Prise du temple en pleine célébration de Pâques

L’occupation a eu lieu à Tokmak, dans la région de Zaporiyia, sous contrôle russe depuis l’invasion de 2022. Le temple appartient à l’Église gréco-catholique ukrainienne, en communion avec Rome, dont les fidèles ont été évacués avant la célébration liturgique orthodoxe, coïncidant avec la Pâques des chrétiens orientaux.

Le chef de l’Église gréco-catholique ukrainienne, l’archevêque majeur Sviatoslav Shevchuk, a réagi quelques jours plus tard dans des déclarations rapportées par The Pillar : « Ceci est un blasphème contre le Seigneur ressuscité, le Prince de la Paix. Et cela en plus pendant la fête de Pâques ».

Fidèles expulsés et interdiction de prier dans leur propre église

L’Église gréco-catholique a dénoncé le fait que la prise du temple n’était pas un incident isolé.
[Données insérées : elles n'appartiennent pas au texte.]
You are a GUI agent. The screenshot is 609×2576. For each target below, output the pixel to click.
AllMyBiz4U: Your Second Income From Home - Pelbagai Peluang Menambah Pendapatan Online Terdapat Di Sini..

Selon le communiqué de l’exarchat de Donetsk, l’occupation s’est produite de manière illégale et les fidèles locaux ont été expulsés et privés d’accès au lieu.

« Avec cynisme, notre église a été prise à Pâques ; nos fidèles ont été expulsés », a affirmé Shevchuk dans son message hebdomadaire du 19 avril. L’archevêque a ajouté que le temple est passé sous le contrôle de clercs orthodoxes russes en présence d’unités paramilitaires.

L’exarchat a souligné que les croyants se voient interdire de prier dans leur propre église pendant que des personnes extérieures occupent le temple. « Il est particulièrement indignant que l’on interdise aux fidèles d’accéder à leur église pendant que d’autres se présentent comme des ‘parisiens’ », indique le texte.

Témoignages et pression sur les fidèles

Parmi les cas cités, l’Église met en avant celui de Svitlana Loy, une laïque qui a continué à se rendre au temple pour prier et l’entretenir malgré les menaces et les intimidations.

Selon la dénonciation, ceux qui tentent d’exercer leur liberté religieuse dans ces territoires peuvent faire face à des représailles de la part des autorités d’occupation, y compris des peines allant jusqu’à 15 ans de prison.

Dénonciations de persécution systématique

L’Église gréco-catholique affirme que ce qui s’est passé à Tokmak fait partie d’un schéma plus large. Depuis le début de l’invasion, elle dénonce des arrestations, des tortures et des déportations de ses membres, y compris des prêtres.

Des organisations de droits humains ont également signalé que les autorités russes utilisent les structures de l’Église orthodoxe pour remplacer les communautés chrétiennes non alignées sur Moscou.

Un rapport international présenté en mars chiffre à 737 le nombre de lieux de culte endommagés ou détruits en Ukraine depuis le début de la guerre, et à 67 le nombre de membres du clergé décédés.

Versions contradictoires sur ce qui s’est passé

De la part de médias proches du Patriarcat de Moscou, on a soutenu que l’église était « abandonnée » et que son utilisation répondait à des besoins pastoraux. On a également accusé l’Église gréco-catholique d’appliquer un « deux poids deux mesures » dans ses dénonciations.

Appel à l’unité au milieu de la pression

Dans son message, l’Église gréco-catholique demande aux fidèles de maintenir l’unité et l’espérance au milieu de la situation. « Dans ces circonstances, il est particulièrement important de se soutenir par la prière et de ne pas perdre l’espérance », indique le communiqué.

Et elle ajoute une affirmation qui relie la situation actuelle à la foi chrétienne : « La Résurrection du Christ, comme notre histoire, montre que la vérité et la liberté, bien qu’elles soient temporairement supprimées, finissent par prévaloir ».